Wednesday, July 06, 2005

Jacques Chirac's Dipolomacy

The Democrats admire French diplomacy. It shows. Just before the G-8 summit, Jacques Chirac went out of his way to insult his hosts.

French President Jacques Chirac, already in a pot of British hot water, was accused yesterday of "a tasteless blunder" by opening a "cheap and thoroughly schoolboyish attack" on British food, calling it the second-worst in the world, behind only Finland's.
He even took a shot at haggis, the most famous Scottish dish, on the eve of the Group of Eight summit at Gleneagles, the Scottish resort.
As Mr. Chirac, German Chancellor Gerhard Schroeder and Russian President Vladimir Putin traded belly laughs at a cafe in the Russian city of Kaliningrad -- where they met to mark the city's 750th anniversary -- Mr.
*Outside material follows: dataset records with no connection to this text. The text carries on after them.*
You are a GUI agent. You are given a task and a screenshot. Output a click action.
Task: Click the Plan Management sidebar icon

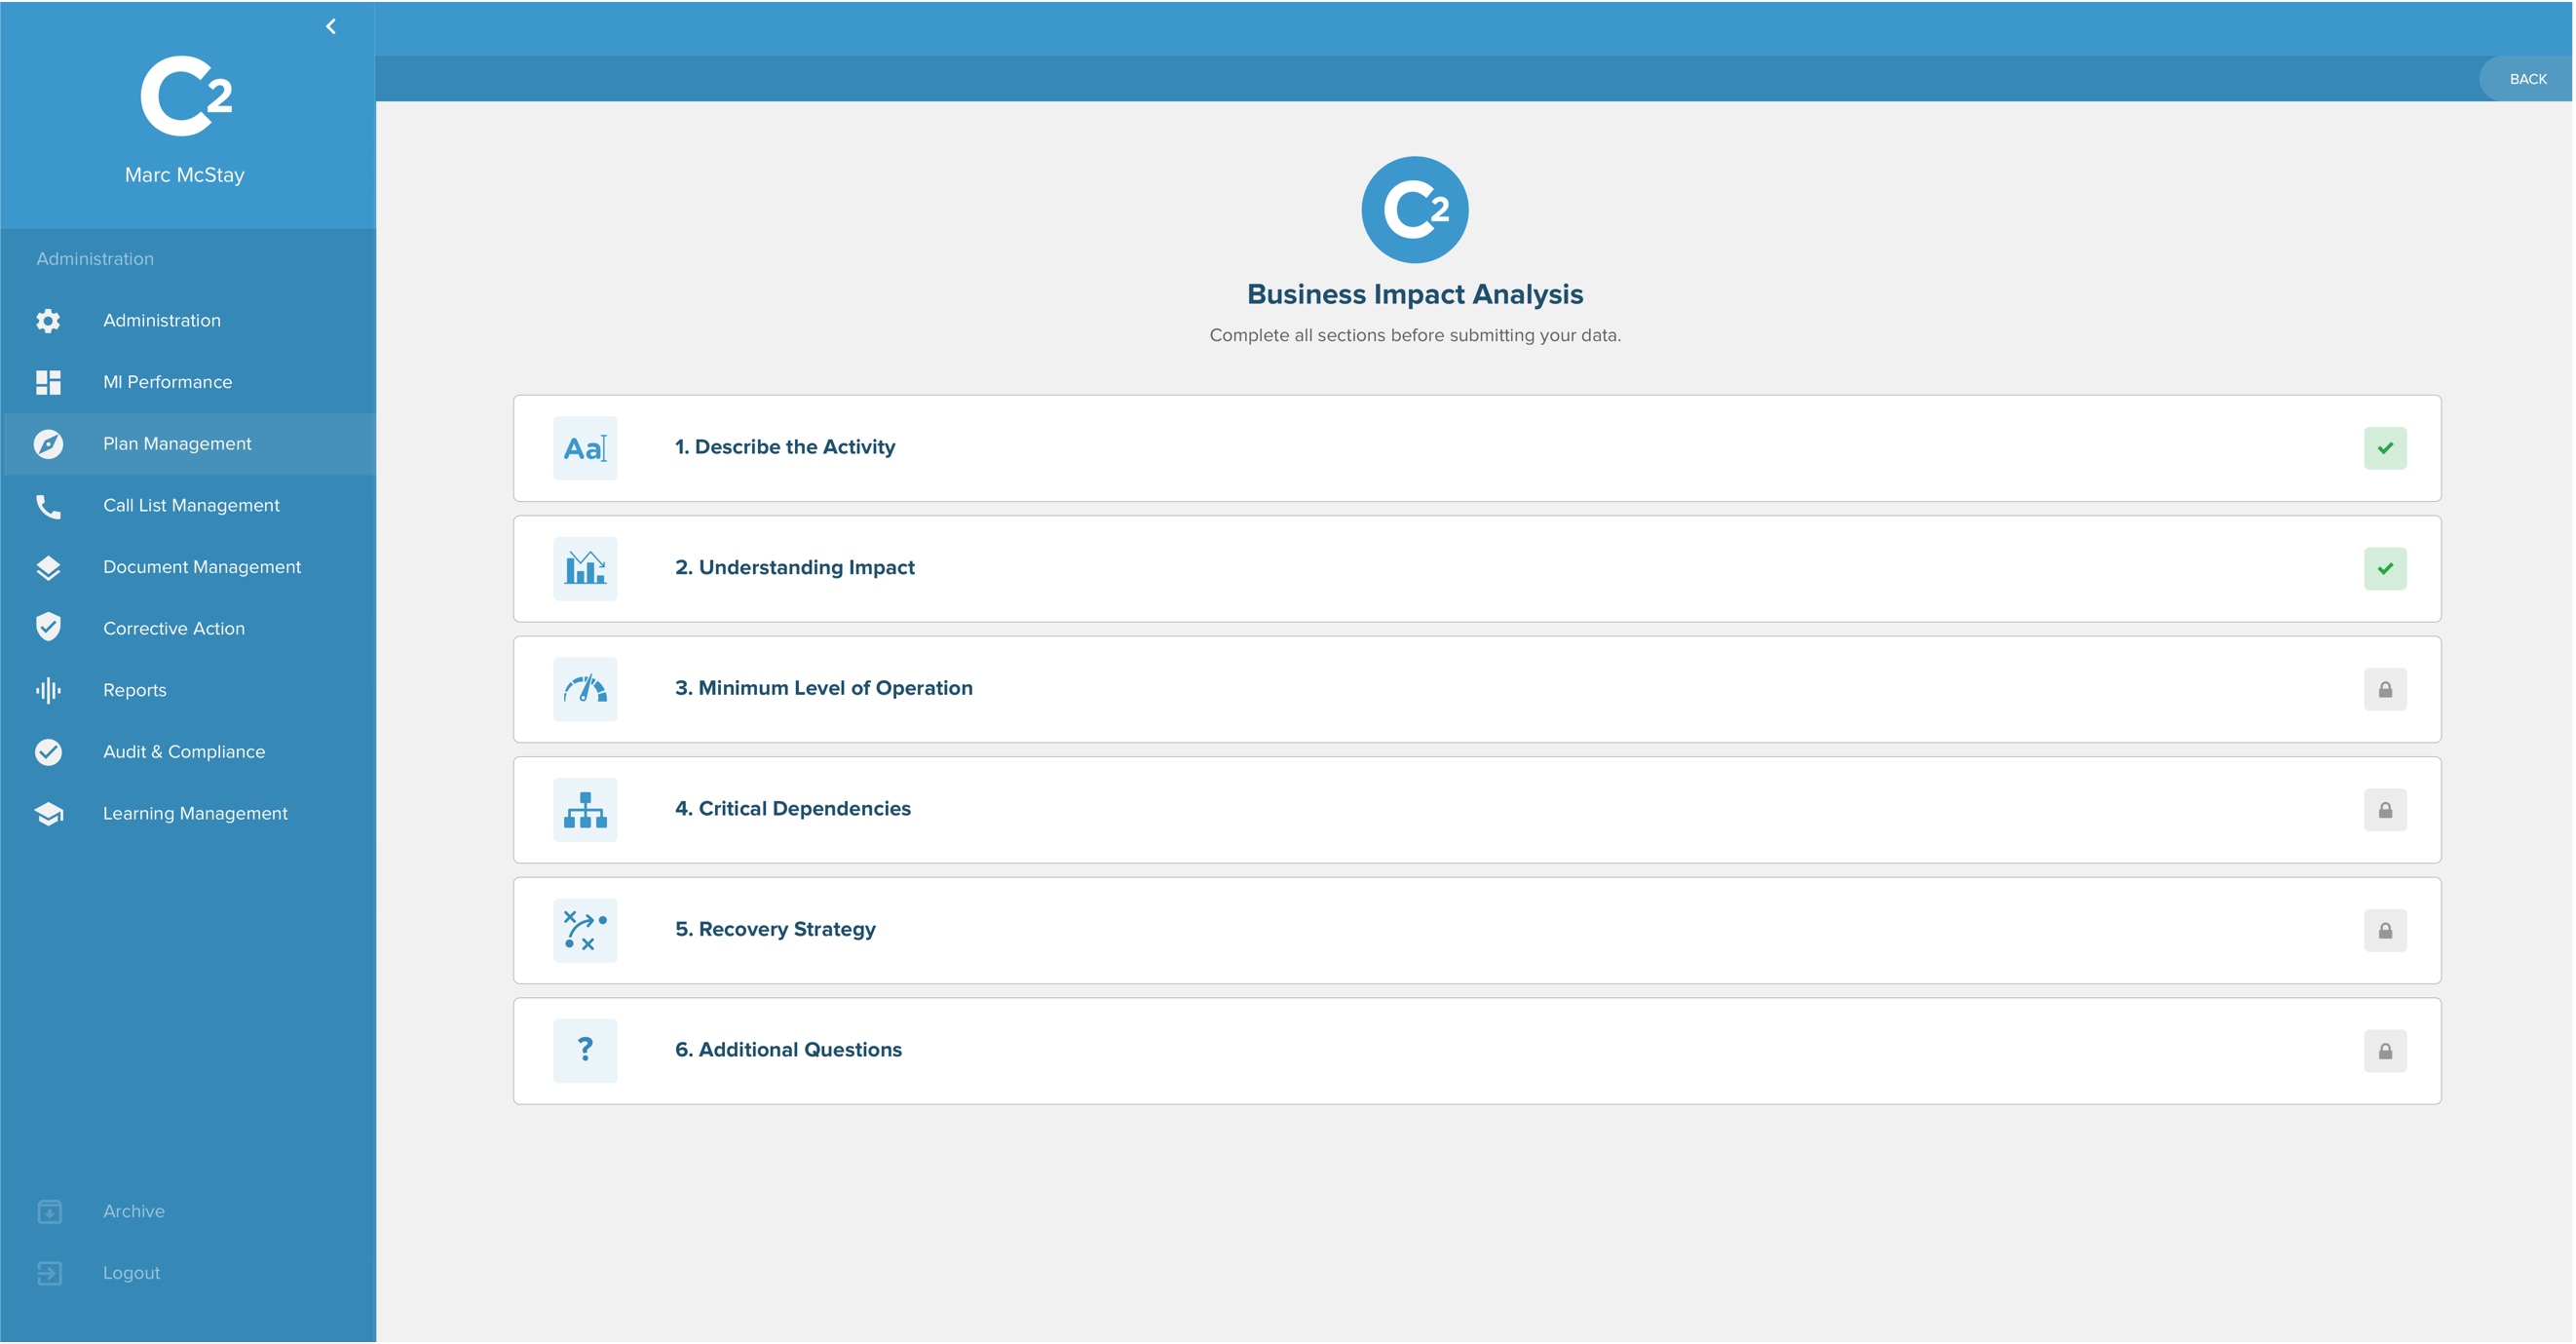click(48, 442)
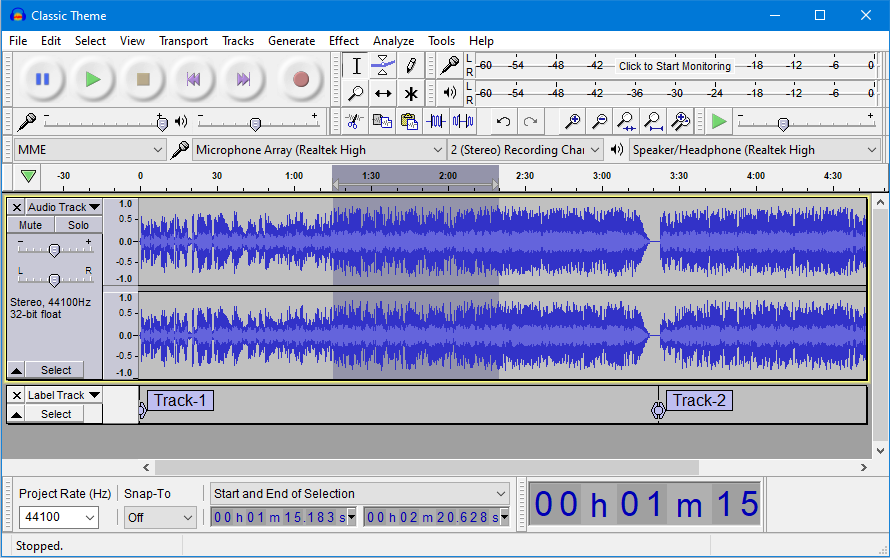Start recording with the Record button

(301, 79)
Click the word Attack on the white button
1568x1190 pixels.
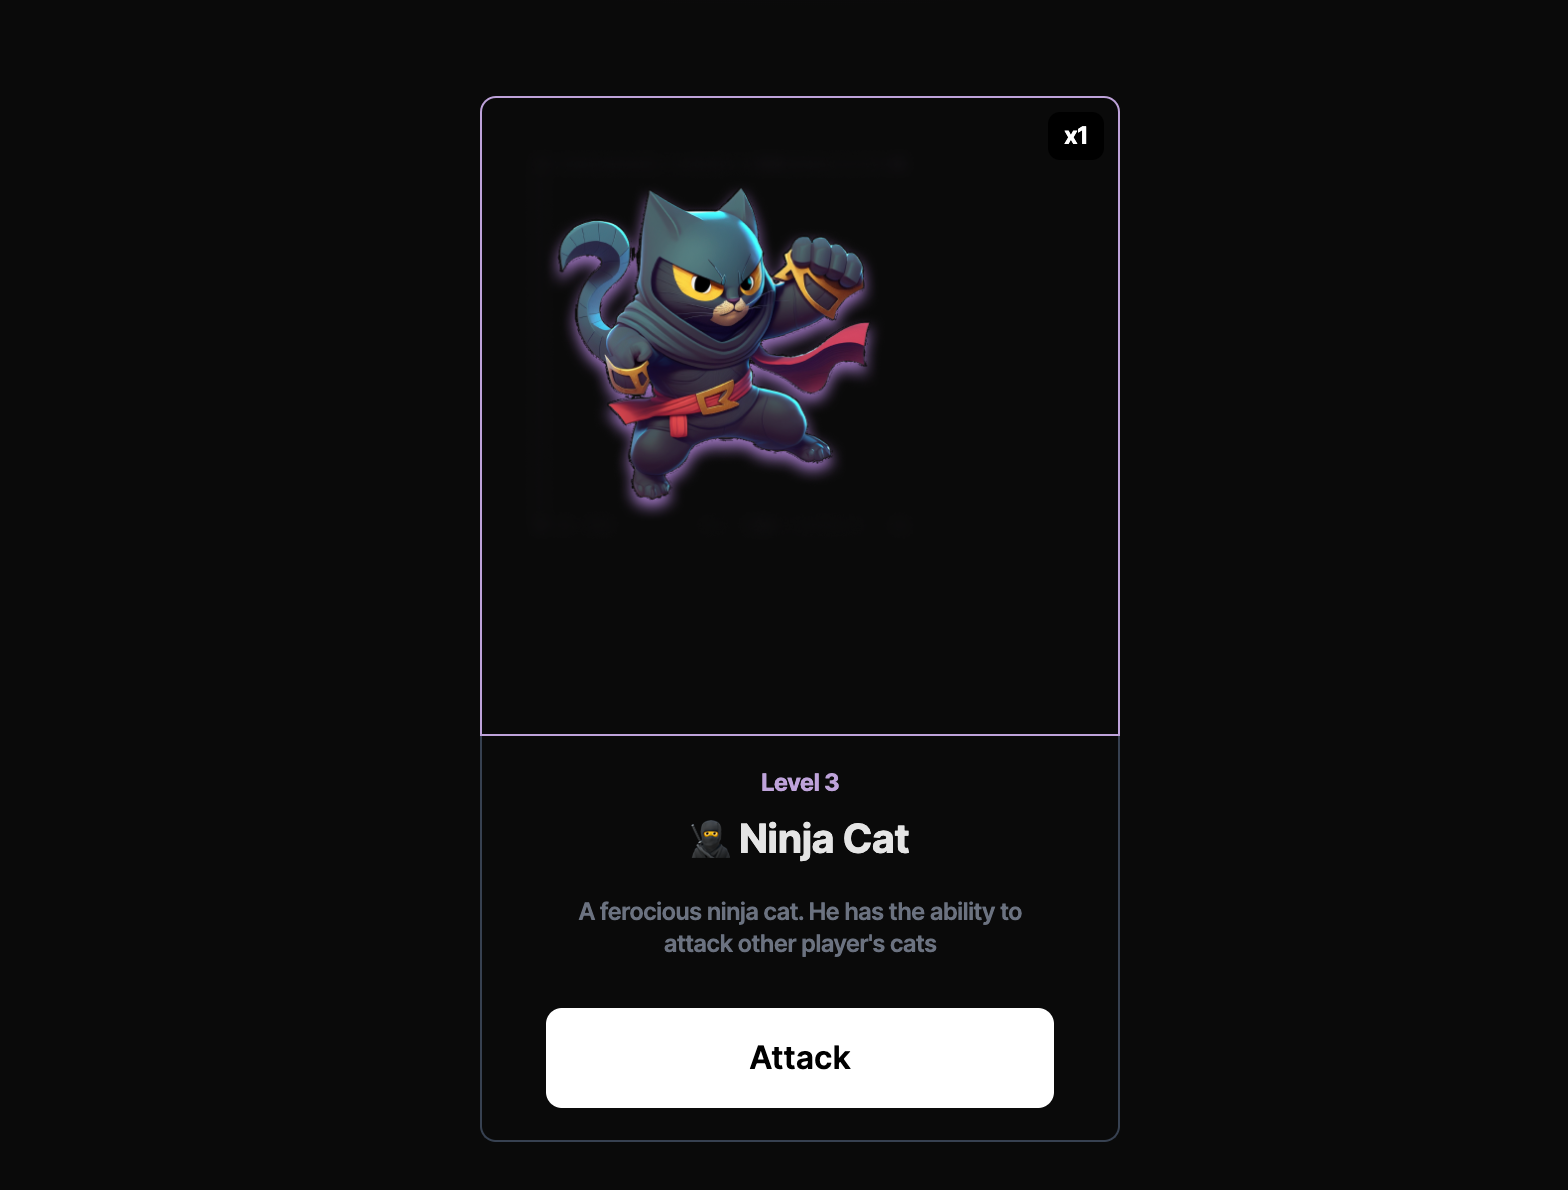[x=800, y=1058]
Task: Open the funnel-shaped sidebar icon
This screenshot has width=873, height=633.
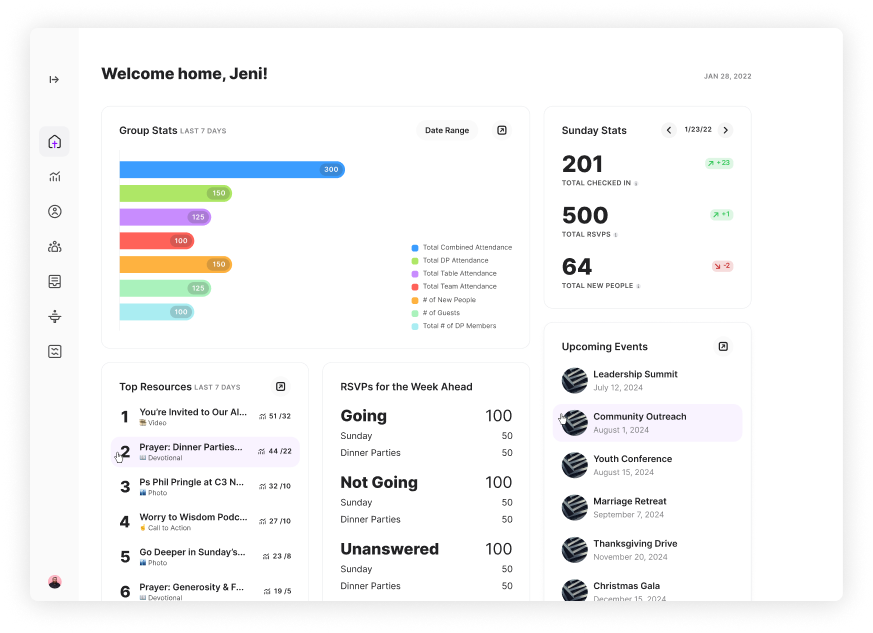Action: click(54, 316)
Chirac said, "the only thing [the British] have given European agriculture is the mad cow."
"You can't trust people who cook as badly as that," he said of the British. "After Finland, it's the country with the worst food."
At that point, Mr. Putin suggested that American hamburgers might rank the worst of bad food. "No, no," Mr. Chirac replied, "the hamburgers -- that's nothing in comparison."
The French president recalled how former British Defense Secretary George Robertson, a Scotsman who later became NATO secretary-general, once offered him an "unappetizing" Scottish dish -- apparently haggis, a concoction of minced heart, lungs and liver boiled in a sheep's stomach.


Way to go, you cheese-eating surrender monkey.